If the herpes virus has affected deeper layers of the eye, an eye doctor may prescribe antiviral eye drops and oral medications.

They may also prescribe steroid eye drops. These help reduce eye inflammation that could lead to increased eye pressure.

However, the AAO highlights that people must take antiviral medication alongside steroid eye drops, as steroids can increase herpes in the body.

As eye herpes can cause further infections, some doctors may recommend taking antiviral medicines regularly to reduce the risk of getting eye herpes again.

Recurrent herpetic eye infections can lead to greater eye damage, which is why doctors aim to prevent their recurrence.
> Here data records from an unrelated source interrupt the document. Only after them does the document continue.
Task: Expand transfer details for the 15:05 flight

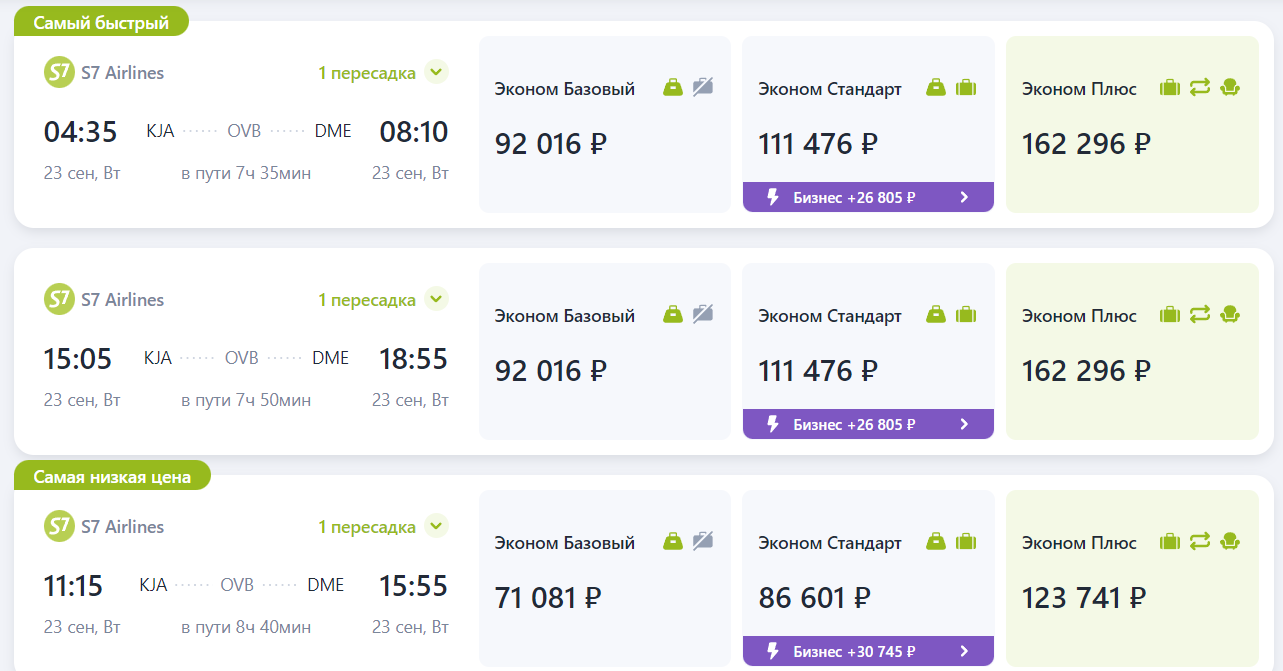Action: (x=436, y=299)
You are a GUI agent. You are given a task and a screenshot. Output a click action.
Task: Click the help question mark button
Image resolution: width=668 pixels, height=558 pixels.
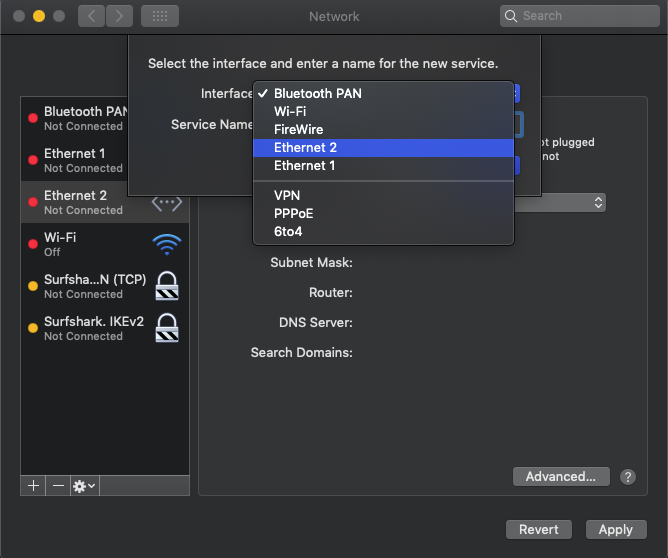pos(628,477)
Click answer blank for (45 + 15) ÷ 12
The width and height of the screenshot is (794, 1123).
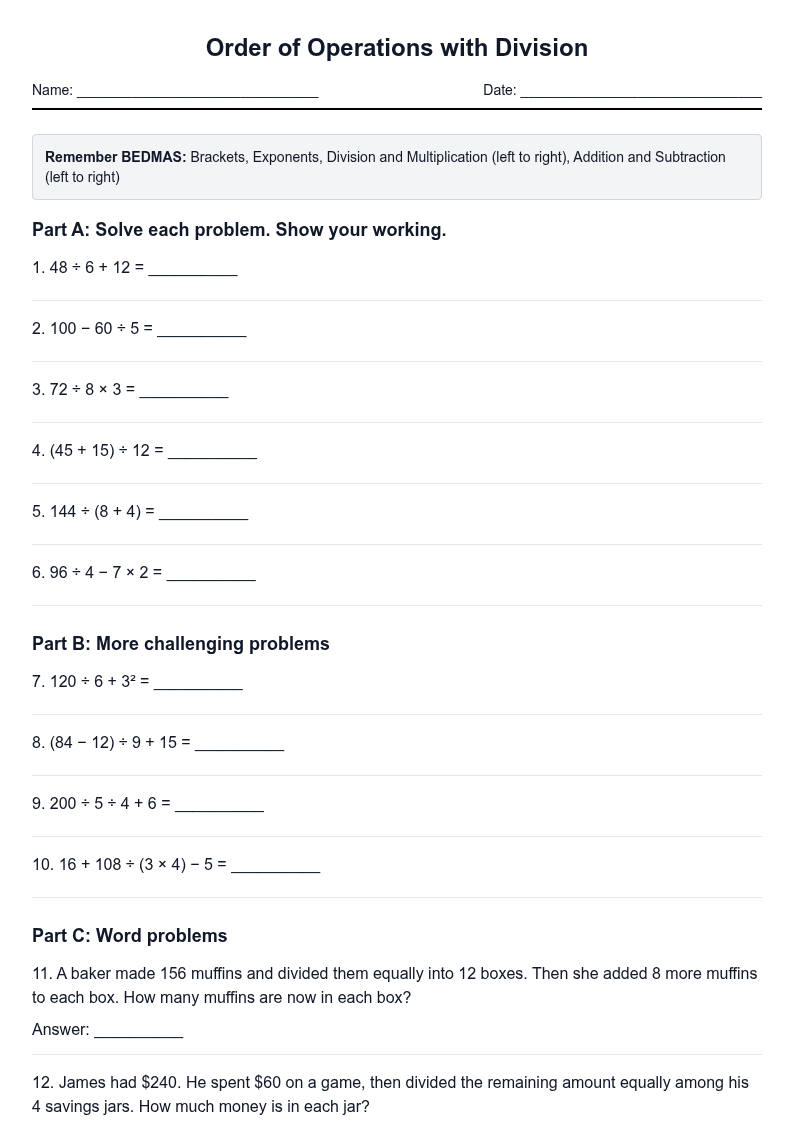click(x=213, y=451)
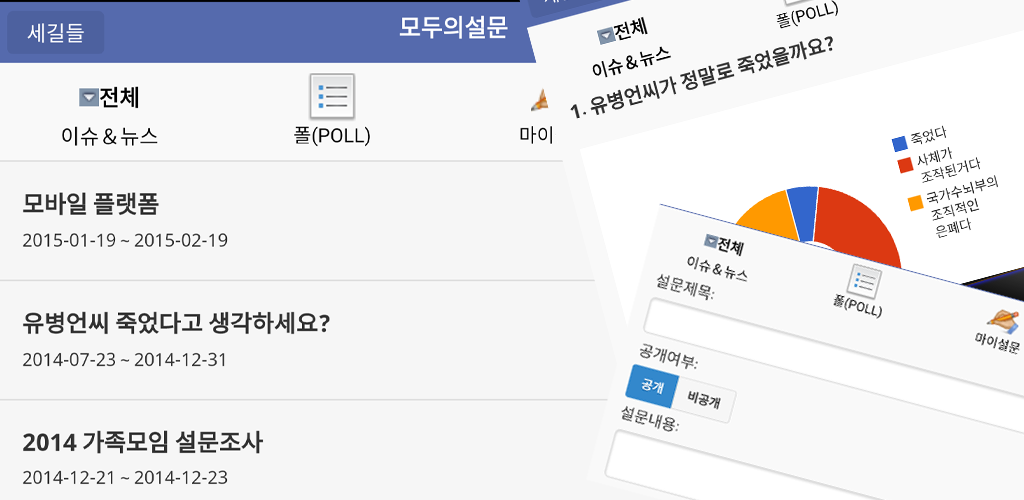This screenshot has width=1024, height=500.
Task: Select the 폴(POLL) list icon on the survey list screen
Action: (332, 97)
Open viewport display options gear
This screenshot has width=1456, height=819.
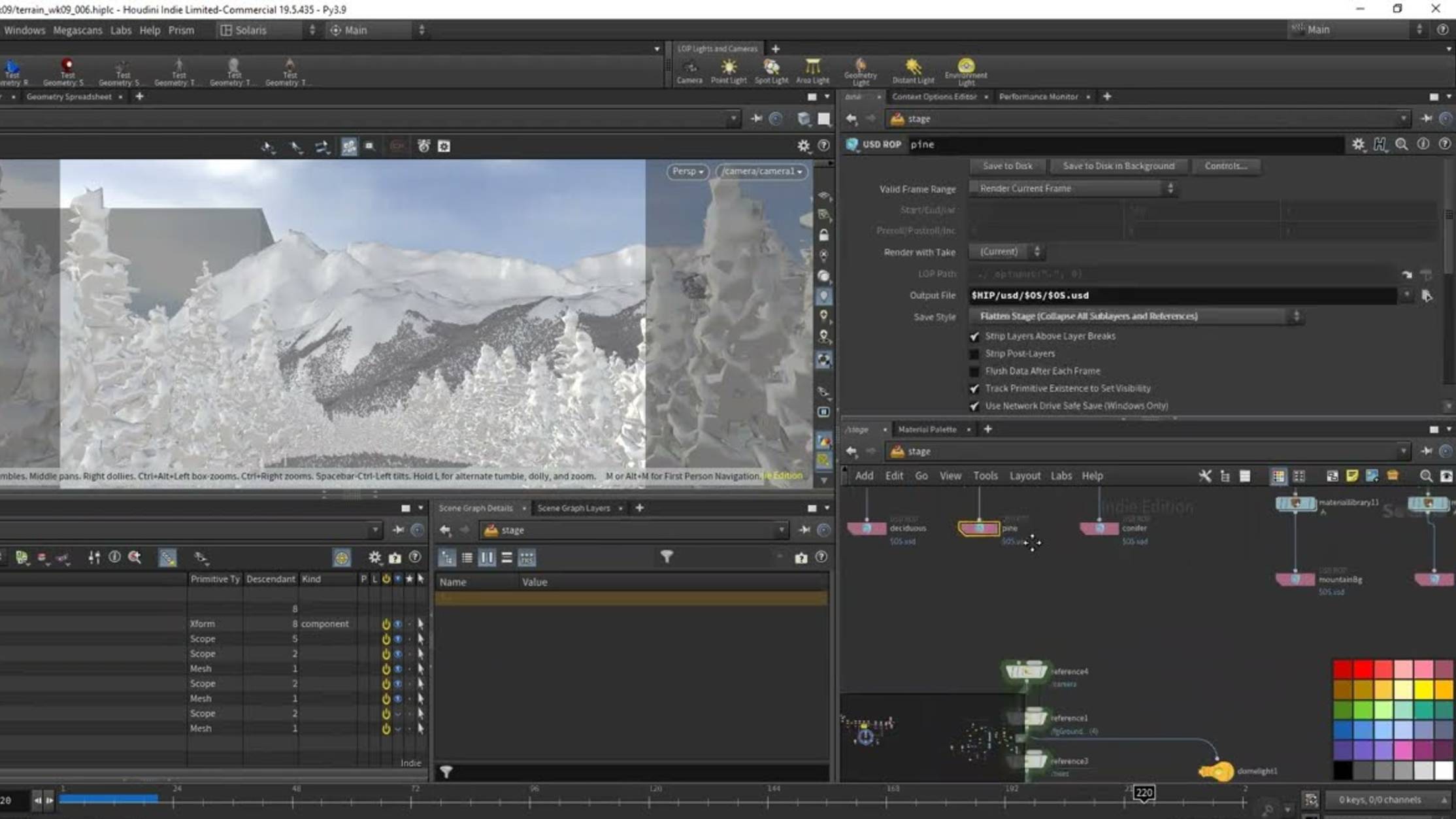[x=803, y=146]
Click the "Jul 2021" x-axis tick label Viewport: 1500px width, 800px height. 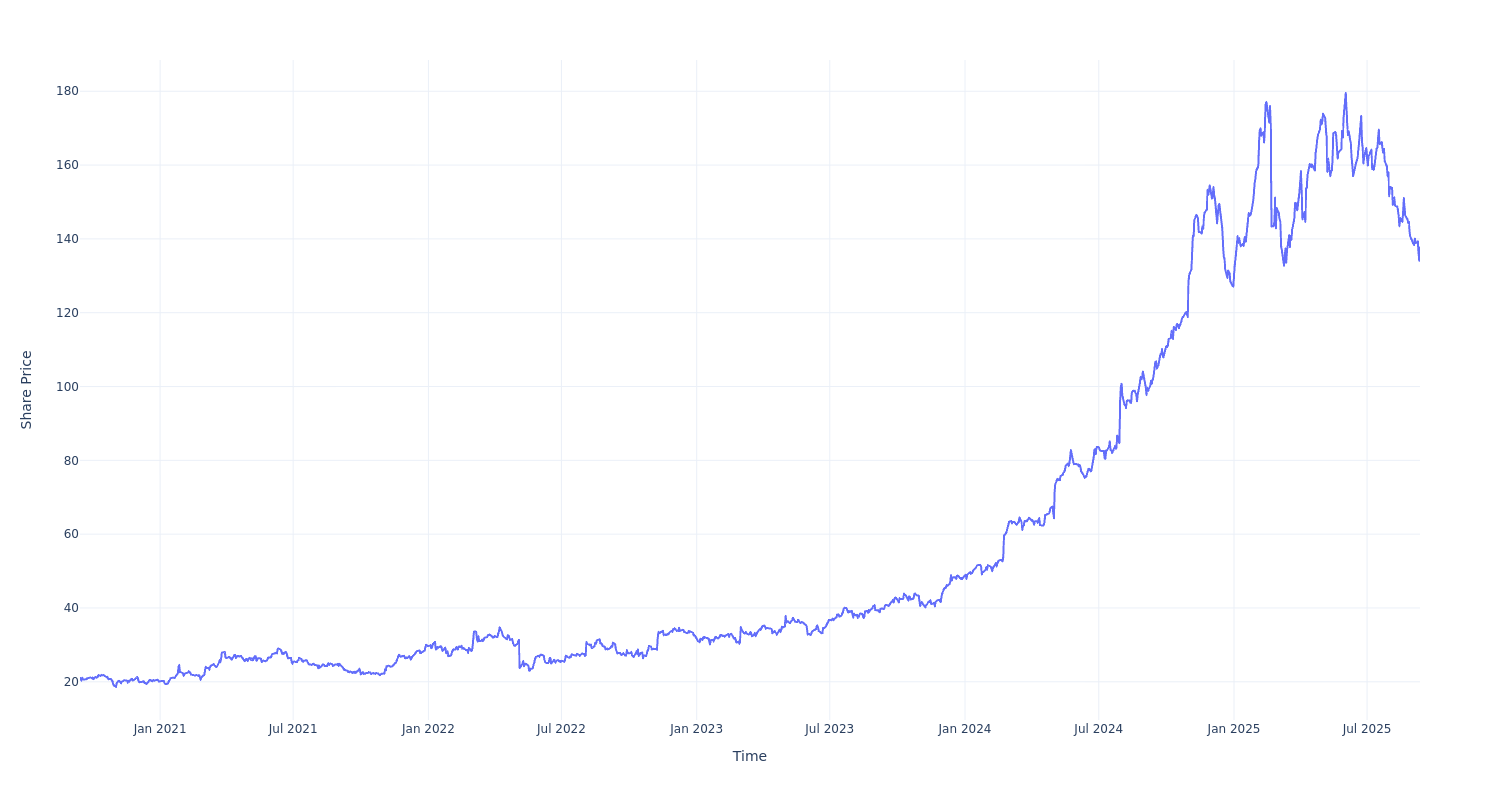293,729
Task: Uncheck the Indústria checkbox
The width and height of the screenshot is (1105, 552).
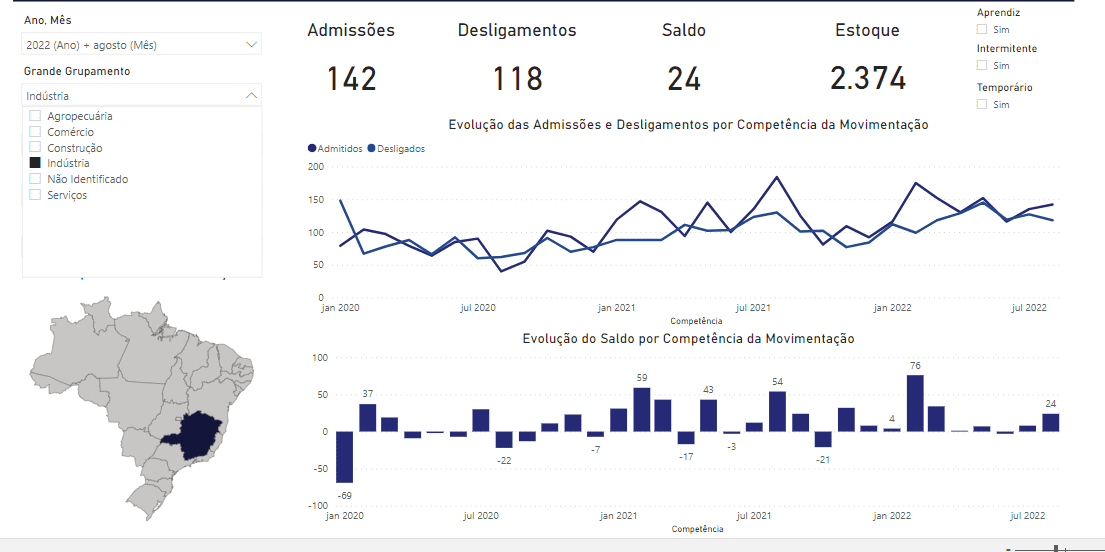Action: 35,163
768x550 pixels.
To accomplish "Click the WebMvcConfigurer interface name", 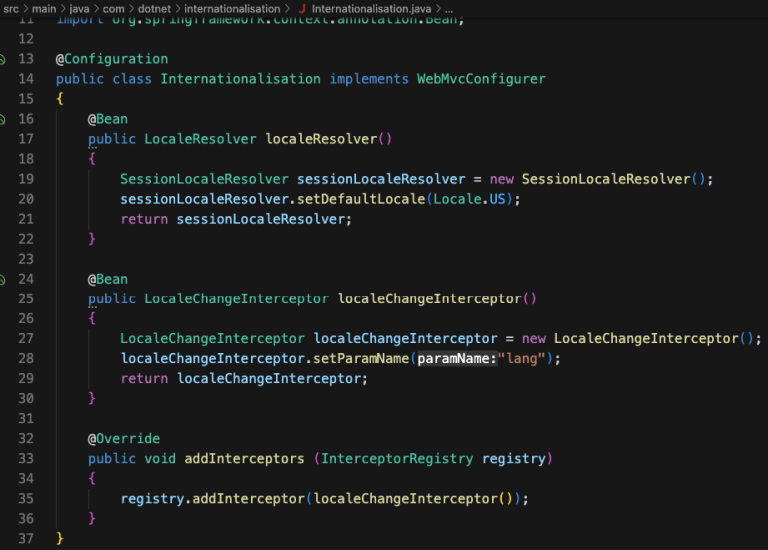I will pyautogui.click(x=481, y=79).
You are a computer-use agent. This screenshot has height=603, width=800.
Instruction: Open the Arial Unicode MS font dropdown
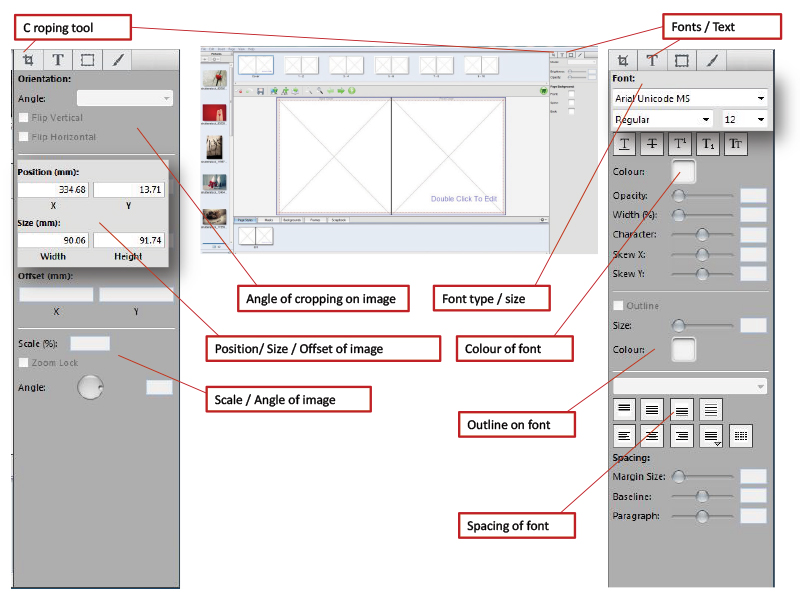[x=689, y=98]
Other prevention tips include:

  • avoid touching the eyes
  • wash hands thoroughly
  • practice good hygiene
  • attend regular eye exams
  • use contact lenses as an eye doctor instructs

According to a 2021 review, over 1.8 million people experience herpetic eye disease every year. While there is no cure for eye herpes, treatment can reduce the duration of symptoms.

If someone has recurrent eye infections or starts to experience vision loss, they should seek an appointment with an eye specialist for an assessment and advice on additional treatments.

Below are the answers to some common questions about eye herpes.

What does eye herpes look like?

A person with herpes in the eye may experience watery eyes and redness. Some people may also have sores, which look like small blisters, on their eyelid.

How can someone tell if they have eye herpes?

The symptoms of herpes in the eye may be similar to other conditions, such as conjunctivitis and infection with the varicella-zoster virus. People should speak with a healthcare professional for an accurate diagnosis.

Does eye herpes go away?

Early diagnosis and treatment can relieve the symptoms of eye herpes and help it go away faster. The duration of the condition may depend on the person and the severity of the herpes, but symptoms may resolve within 2 weeks with treatment.

Herpes can affect the eyes, causing symptoms such as redness, irritation, and watery eyes. Some people may also have small blisters on the eyelids.

Doctors can prescribe medication, such as eye drops or antifungal medications, to help treat eye herpes and prevent complications that can affect someone’s vision.

People should take steps to prevent herpes recurrence, including washing hands regularly and avoiding touching the eye, particularly if they have a cold sore.